Abstract
Background: Shoulder joint dislocation is the most common dislocation of joints in the body. To reduce the anterior shoulder dislocation, it is necessary to have analgesia and sedation.
Methods: In this randomized clinical trial, patients were divided into two equal groups. Group I received midazolam-fentanyl (0.05 mg/kg fentanyl at a dose of 1 µg/kg) for 10 minutes and group II received dexmedetomidine (1 µg/kg in the initial dose and then 0.2 µg/kg/h) for 10 minutes. The levels of analgesia according to VAS criteria and the time to reach desired sedation were compared between the two groups.
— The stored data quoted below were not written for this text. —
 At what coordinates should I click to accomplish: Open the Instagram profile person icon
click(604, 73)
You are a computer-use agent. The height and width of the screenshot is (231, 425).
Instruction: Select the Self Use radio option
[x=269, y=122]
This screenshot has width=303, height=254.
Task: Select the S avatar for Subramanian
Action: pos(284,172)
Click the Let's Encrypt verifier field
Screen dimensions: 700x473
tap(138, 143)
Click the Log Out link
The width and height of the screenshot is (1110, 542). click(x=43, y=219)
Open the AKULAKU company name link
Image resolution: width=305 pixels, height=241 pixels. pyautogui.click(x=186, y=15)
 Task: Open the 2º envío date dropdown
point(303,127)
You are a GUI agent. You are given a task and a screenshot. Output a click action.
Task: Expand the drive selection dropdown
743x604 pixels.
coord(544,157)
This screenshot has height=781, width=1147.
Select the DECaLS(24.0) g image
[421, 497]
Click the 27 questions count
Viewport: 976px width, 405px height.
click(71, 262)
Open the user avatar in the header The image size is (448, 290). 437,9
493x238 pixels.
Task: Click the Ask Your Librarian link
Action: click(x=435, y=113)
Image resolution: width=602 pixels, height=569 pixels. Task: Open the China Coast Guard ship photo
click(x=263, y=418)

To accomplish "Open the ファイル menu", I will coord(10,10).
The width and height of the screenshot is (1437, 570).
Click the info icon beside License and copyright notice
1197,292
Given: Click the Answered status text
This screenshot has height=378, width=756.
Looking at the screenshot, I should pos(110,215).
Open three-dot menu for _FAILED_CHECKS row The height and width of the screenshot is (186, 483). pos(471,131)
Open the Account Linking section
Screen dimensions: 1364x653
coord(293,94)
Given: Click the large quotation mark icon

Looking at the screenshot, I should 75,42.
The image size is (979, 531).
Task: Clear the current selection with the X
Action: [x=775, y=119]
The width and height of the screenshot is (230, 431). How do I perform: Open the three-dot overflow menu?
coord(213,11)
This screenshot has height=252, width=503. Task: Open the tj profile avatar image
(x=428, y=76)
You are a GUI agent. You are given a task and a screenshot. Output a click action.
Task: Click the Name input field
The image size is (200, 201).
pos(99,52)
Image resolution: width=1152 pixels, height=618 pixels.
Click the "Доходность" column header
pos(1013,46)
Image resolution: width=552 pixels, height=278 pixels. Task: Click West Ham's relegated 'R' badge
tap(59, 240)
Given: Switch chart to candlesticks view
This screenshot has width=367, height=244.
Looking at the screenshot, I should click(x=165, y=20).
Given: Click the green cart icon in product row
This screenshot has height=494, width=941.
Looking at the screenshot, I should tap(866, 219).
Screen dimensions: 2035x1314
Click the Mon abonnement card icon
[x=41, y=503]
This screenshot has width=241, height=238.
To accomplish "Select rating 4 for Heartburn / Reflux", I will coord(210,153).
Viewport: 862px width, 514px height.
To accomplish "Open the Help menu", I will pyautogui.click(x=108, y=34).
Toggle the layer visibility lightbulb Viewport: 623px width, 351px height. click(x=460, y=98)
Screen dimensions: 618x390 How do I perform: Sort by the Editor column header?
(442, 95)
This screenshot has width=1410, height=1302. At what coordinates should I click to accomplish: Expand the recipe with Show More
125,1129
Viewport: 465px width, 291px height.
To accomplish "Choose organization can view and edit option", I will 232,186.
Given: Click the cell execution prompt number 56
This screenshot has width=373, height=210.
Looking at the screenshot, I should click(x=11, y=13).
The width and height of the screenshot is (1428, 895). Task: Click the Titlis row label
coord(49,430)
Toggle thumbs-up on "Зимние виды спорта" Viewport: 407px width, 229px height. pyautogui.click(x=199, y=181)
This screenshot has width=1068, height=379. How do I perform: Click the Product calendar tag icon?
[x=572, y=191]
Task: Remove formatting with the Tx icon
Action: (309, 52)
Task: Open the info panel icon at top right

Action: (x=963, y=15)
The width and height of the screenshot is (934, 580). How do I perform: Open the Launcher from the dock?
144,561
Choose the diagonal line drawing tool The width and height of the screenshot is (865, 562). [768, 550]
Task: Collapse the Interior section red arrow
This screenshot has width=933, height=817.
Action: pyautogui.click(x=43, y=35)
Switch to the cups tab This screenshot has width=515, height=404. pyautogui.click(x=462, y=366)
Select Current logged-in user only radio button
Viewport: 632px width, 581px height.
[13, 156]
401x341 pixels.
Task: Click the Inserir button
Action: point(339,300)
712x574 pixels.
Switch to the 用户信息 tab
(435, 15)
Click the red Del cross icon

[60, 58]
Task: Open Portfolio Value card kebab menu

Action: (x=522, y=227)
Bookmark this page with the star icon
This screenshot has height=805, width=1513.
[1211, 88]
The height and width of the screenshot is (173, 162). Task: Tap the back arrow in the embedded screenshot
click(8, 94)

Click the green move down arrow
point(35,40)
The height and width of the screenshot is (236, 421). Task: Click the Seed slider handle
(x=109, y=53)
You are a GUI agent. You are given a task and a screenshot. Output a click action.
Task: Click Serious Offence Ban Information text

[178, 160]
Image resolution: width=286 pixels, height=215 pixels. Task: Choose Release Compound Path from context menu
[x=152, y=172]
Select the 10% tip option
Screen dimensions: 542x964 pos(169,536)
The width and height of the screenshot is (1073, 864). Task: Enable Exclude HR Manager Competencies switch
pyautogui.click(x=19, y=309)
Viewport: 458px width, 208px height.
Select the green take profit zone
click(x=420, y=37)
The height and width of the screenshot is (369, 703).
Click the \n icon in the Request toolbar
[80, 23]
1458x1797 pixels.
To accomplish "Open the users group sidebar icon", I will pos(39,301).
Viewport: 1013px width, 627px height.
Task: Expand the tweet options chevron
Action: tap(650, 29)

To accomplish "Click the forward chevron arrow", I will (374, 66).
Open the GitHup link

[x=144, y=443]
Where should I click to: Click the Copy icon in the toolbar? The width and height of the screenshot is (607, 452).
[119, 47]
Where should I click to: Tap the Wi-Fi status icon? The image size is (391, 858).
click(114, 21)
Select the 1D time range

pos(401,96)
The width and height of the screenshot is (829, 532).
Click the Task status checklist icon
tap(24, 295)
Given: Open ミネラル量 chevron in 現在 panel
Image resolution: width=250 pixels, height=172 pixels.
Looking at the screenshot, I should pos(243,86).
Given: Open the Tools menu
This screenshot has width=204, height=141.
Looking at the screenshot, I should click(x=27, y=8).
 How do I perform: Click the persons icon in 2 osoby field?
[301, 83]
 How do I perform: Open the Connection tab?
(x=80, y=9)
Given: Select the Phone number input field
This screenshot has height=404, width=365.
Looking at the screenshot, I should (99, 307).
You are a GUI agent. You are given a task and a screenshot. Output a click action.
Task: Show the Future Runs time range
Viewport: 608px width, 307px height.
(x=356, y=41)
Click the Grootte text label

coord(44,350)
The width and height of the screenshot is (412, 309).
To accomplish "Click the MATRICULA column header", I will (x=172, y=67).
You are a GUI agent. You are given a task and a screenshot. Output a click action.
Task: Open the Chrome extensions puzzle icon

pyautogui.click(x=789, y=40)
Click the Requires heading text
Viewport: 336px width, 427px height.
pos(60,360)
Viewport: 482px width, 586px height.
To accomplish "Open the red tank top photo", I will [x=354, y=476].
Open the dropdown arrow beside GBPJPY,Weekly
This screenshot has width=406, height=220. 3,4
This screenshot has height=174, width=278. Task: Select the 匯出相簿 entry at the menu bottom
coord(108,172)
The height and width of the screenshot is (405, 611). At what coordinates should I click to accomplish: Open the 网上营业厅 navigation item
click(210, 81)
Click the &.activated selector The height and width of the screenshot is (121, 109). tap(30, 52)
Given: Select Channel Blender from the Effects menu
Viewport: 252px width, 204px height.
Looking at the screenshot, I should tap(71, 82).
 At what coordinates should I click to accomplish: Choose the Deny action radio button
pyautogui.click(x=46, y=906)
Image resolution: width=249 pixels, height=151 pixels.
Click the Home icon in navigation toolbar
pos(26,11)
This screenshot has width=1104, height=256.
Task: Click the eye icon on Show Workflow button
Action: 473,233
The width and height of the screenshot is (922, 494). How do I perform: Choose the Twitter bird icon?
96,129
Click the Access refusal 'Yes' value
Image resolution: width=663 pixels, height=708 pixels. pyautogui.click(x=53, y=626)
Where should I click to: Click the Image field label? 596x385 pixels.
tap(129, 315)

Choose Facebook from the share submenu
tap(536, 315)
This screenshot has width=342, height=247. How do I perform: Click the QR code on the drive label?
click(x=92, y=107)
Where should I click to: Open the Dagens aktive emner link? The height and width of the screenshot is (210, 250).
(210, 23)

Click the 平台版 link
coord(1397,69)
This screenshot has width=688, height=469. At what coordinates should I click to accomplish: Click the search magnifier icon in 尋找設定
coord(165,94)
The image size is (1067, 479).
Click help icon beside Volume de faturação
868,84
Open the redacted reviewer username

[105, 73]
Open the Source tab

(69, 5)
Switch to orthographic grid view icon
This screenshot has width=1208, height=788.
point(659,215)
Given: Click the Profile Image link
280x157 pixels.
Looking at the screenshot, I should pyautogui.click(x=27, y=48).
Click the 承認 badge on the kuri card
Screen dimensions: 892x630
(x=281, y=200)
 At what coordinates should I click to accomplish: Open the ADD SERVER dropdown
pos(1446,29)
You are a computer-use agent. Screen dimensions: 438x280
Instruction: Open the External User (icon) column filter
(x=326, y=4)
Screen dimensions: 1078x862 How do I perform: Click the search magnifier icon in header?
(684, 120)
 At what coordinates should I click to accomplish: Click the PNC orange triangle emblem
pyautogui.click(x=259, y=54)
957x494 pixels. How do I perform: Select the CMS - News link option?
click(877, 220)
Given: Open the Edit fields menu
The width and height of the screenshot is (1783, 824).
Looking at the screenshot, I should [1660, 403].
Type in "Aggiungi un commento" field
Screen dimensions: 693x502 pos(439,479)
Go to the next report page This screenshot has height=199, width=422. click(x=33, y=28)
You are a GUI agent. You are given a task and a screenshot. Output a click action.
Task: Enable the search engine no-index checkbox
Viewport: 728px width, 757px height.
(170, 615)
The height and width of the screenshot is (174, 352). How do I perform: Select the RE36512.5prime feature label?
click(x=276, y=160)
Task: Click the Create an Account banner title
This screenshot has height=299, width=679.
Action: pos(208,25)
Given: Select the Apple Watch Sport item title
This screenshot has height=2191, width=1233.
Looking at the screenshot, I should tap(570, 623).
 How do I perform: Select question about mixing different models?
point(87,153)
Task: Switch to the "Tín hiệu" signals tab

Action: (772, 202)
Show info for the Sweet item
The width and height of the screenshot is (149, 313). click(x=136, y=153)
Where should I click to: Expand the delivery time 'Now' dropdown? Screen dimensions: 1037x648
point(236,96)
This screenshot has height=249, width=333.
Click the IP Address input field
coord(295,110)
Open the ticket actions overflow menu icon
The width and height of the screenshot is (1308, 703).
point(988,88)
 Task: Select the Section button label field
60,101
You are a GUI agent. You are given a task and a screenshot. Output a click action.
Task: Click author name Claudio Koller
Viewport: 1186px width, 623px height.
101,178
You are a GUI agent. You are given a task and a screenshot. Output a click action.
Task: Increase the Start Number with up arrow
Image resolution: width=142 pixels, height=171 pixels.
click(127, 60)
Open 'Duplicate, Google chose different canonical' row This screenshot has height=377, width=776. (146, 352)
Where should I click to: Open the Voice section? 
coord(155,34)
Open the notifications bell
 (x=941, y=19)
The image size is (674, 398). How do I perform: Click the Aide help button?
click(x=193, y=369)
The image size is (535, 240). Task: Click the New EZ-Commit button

Results: A total of 60 patients participated in this study. The time to reach the desired sedation was 8.60 ± 2.3 minutes in the dexmedetomidine group and 11.27 ± 3.57 minutes in the midazolamfentanyl group (p= 0.001). Also, the VAS score in both midazolam-fentanyl and dexmedetomidine groups was 3.3 ± 1.24 and 2.57 ± 0.9, respectively. The differences were statistically significant (p=0.015). There was significant relationship between the time to reach desired sedation and the level of analgesia. Moreover, there was no significant difference between patient age and the time to reach the desired level of analgesia. During this study, no side effect was observed.
Conclusion: The findings of this study show that dexmedetomidine provides a higher level of analgesia than midazolam-fentanyl. Moreover, it was also shown that dexmedetomidine causes quicker procedural sedation than midazolam-fentanyl.
Keywords: Dexmedetomidine, pain management, sedation, shoulder dislocation, randomized clinical trial, analgesia.